With that grim assessment, the National Center on Addiction and Substance
Abuse begins a detailed examination of substance abuse in the nation's
schools. Very little in it is encouraging.

Based on six years of surveys of students and teachers, the report
concludes that 60 percent of high school students and 30 percent of middle
school students attend schools "where illegal drugs are used, kept and sold."

One in three high school students say people smoke and drink at their
schools, though only one in 20 principals acknowledges as much. Asked if
their school grounds are drug free, two out of three students said no and
nine in 10 principals said yes.

Generally, schools take two approaches to drugs. The first is to use
general anti-drug curriculum materials, such as D.A.R.E. The other is "zero
tolerance" policies on substance abuse. Typically, this means one strike
and you're out of school. It's a dramatic way of eliminating a problem; it
may or may not be a deterrent.

Significantly, the CASA research found that zero tolerance policies are
usually not accompanied by systematic drug treatment or counseling aimed at
preparing the offender for readmission. That is a crucial shortcoming.

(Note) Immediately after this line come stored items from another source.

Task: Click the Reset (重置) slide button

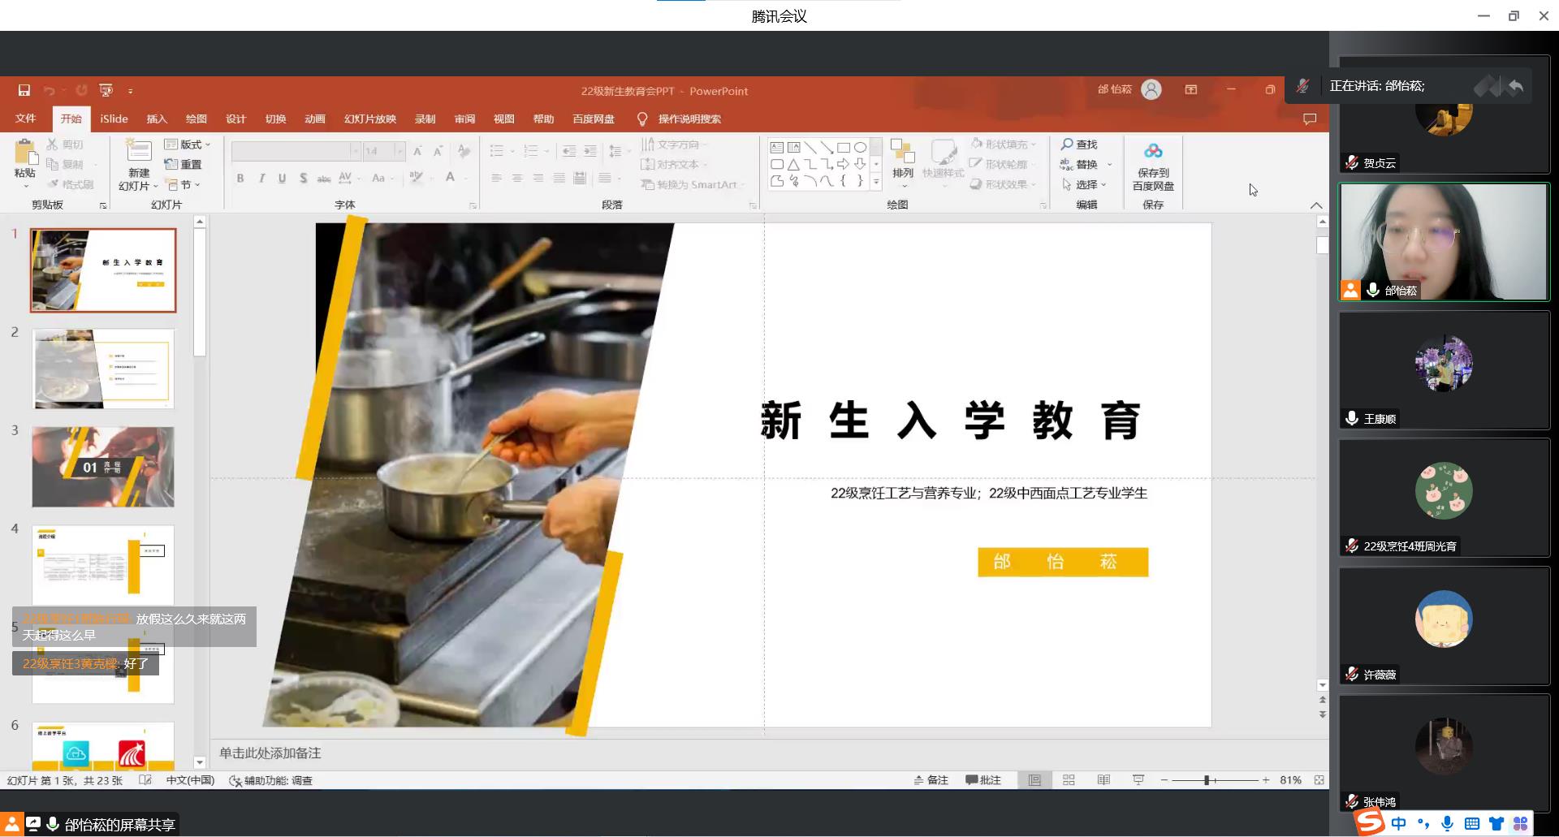Action: click(x=184, y=165)
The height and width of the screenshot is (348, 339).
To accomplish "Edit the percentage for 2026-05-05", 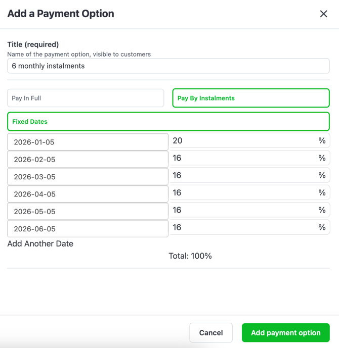I will [x=244, y=210].
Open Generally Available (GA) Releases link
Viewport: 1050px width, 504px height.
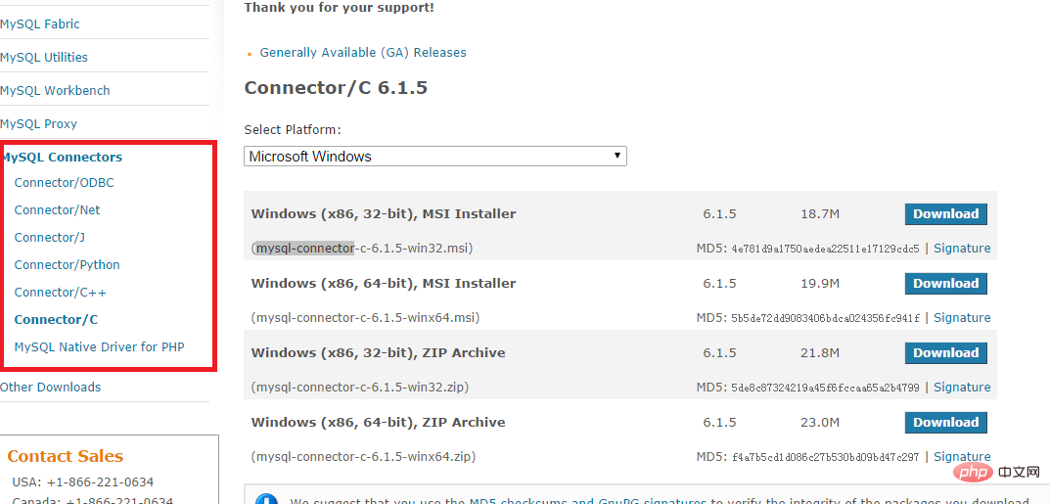pyautogui.click(x=363, y=52)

Reliable evidence of success with drug education curricula is rare. In most
cases, evaluations have been done by the designers of the programs and lack
objectivity. Independent assessments of the long-established and expensive
D.A.R.E. programs, which operate in more than half of U.S. school systems,
have found no measurable lasting effect.

All of which is not to say this problem is a failure of schools. The CASA
report makes a big point of saying that school administrators and teachers
are responsible for keeping schools drug-free, but the rest of the burden
falls elsewhere. Breaking the cycle of youth substance abuse is mainly the
responsibility of parents.

Educators can do better by making schools smaller, with fewer opportunities
for kids to fall through the cracks. They can redirect money from
ineffective drug curricula to counseling and behavior modification aimed at
substance abusers or those at high risk.

Parents can do better simply by knowing where their children are and what
they are doing. Equally important, they can convey a much stronger message
that substance abuse is not tolerable.

There is no magic solution. But close attention to and high expectations
for every child are the places to begin.